§ **Instructions for the task**
In the forum comment on AI safety below, set down everything from "One thing I" down to "other horrible stuff." word for word.

§ **Source document**
----

Remix.run Logo
827a 2 hours ago

IMO: Its unacceptable that Anthropic be allowed the final say in what "safety" means for their products, and its extremely reasonable that the USG be allowed that say, for Americans. In other words: Anthropic cannot be allowed to distribute an unsafe product. It doesn't matter how much they "tried" to make it safe, by their own definition of safe.

That's separate from the question of whether Fable 5 and Mythos 5 are unsafe. I don't really know. Here's a few things that seem real, though: These models probably have some level of capability to assist with bioterrorism, Anthropic has self-admitted that their own safety measures are imperfect [1], so it should come as no surprise that jailbreaks seem far more possible than Anthropic is leading you to believe in this blog post [2].

[1] https://www.anthropic.com/news/fable-mythos-access: "We suspect that perfect jailbreak resistance is not currently possible for any model provider."

[2] https://x.com/elder_plinius/status/2064776322979676227

If Amazon sold a book that taught someone how to commit bioterrorism, would there be action against them to stop selling it? Its an imperfect analogy, but the parallels are there. LLMs don't get a free pass because they're also so good at writing typescript for beige CRUD apps and bedtime stories.

One thing I hope we align on: Synthetic safeguards (steering, rejections, etc) on top of models to block illegal/sensitive topics isn't good enough. Anthropic has self-admitted that it isn't good enough. We need the technology to lobotomize these capabilities the public deems too unsafe to allow out of the models at the most fundamental level. And, we need to align on what the scope of these forbidden fruit topics are. This is, actually, the only way open source continues to thrive. I want open source models to thrive, but they won't be allowed to thrive, nor should we want them to thrive, if they're teaching people how to engineer novel viruses and other horrible stuff.

----

§ **Extracted information**
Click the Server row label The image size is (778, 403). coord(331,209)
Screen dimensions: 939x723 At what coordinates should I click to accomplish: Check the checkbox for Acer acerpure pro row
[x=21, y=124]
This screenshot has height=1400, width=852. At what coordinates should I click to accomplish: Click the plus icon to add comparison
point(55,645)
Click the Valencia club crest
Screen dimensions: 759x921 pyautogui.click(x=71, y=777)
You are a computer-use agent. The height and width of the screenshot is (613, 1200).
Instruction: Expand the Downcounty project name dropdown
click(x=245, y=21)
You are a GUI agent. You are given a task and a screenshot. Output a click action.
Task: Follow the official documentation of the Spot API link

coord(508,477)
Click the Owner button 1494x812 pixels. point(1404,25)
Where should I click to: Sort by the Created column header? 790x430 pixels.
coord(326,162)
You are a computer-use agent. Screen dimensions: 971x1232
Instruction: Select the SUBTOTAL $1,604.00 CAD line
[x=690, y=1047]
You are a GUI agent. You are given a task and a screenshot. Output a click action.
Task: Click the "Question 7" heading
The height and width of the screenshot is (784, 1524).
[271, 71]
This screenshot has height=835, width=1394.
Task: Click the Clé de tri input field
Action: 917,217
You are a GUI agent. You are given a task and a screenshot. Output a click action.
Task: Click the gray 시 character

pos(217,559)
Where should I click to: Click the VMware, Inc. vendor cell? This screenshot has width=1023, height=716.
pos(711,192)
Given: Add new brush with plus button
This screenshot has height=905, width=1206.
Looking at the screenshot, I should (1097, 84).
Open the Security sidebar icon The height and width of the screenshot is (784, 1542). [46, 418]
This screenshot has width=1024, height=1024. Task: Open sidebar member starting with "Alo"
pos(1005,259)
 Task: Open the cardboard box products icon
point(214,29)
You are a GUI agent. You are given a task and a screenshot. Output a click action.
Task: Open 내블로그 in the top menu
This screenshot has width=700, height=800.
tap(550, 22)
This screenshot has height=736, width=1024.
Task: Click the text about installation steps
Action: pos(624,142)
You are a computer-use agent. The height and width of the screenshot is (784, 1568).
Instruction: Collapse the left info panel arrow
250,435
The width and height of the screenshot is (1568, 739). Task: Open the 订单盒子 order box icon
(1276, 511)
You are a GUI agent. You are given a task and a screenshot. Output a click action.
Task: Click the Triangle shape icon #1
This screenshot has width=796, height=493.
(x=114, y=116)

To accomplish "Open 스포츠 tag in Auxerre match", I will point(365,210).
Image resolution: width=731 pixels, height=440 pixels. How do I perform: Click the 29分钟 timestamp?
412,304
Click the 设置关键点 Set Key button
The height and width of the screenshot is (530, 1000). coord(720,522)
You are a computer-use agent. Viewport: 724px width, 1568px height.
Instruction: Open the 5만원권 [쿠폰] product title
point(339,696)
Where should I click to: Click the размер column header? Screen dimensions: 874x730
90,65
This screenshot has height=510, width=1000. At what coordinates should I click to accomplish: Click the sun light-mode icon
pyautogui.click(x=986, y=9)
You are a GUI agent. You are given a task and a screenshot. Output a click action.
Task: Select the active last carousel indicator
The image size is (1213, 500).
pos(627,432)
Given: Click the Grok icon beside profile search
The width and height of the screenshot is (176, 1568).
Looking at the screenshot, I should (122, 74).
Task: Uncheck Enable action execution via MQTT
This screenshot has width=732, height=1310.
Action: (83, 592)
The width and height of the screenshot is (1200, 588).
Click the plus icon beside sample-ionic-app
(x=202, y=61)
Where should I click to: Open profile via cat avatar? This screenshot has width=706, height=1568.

----

§ **Response to the exercise**
One thing I hope we align on: Synthetic safeguards (steering, rejections, etc) on top of models to block illegal/sensitive topics isn't good enough. Anthropic has self-admitted that it isn't good enough. We need the technology to lobotomize these capabilities the public deems too unsafe to allow out of the models at the most fundamental level. And, we need to align on what the scope of these forbidden fruit topics are. This is, actually, the only way open source continues to thrive. I want open source models to thrive, but they won't be allowed to thrive, nor should we want them to thrive, if they're teaching people how to engineer novel viruses and other horrible stuff.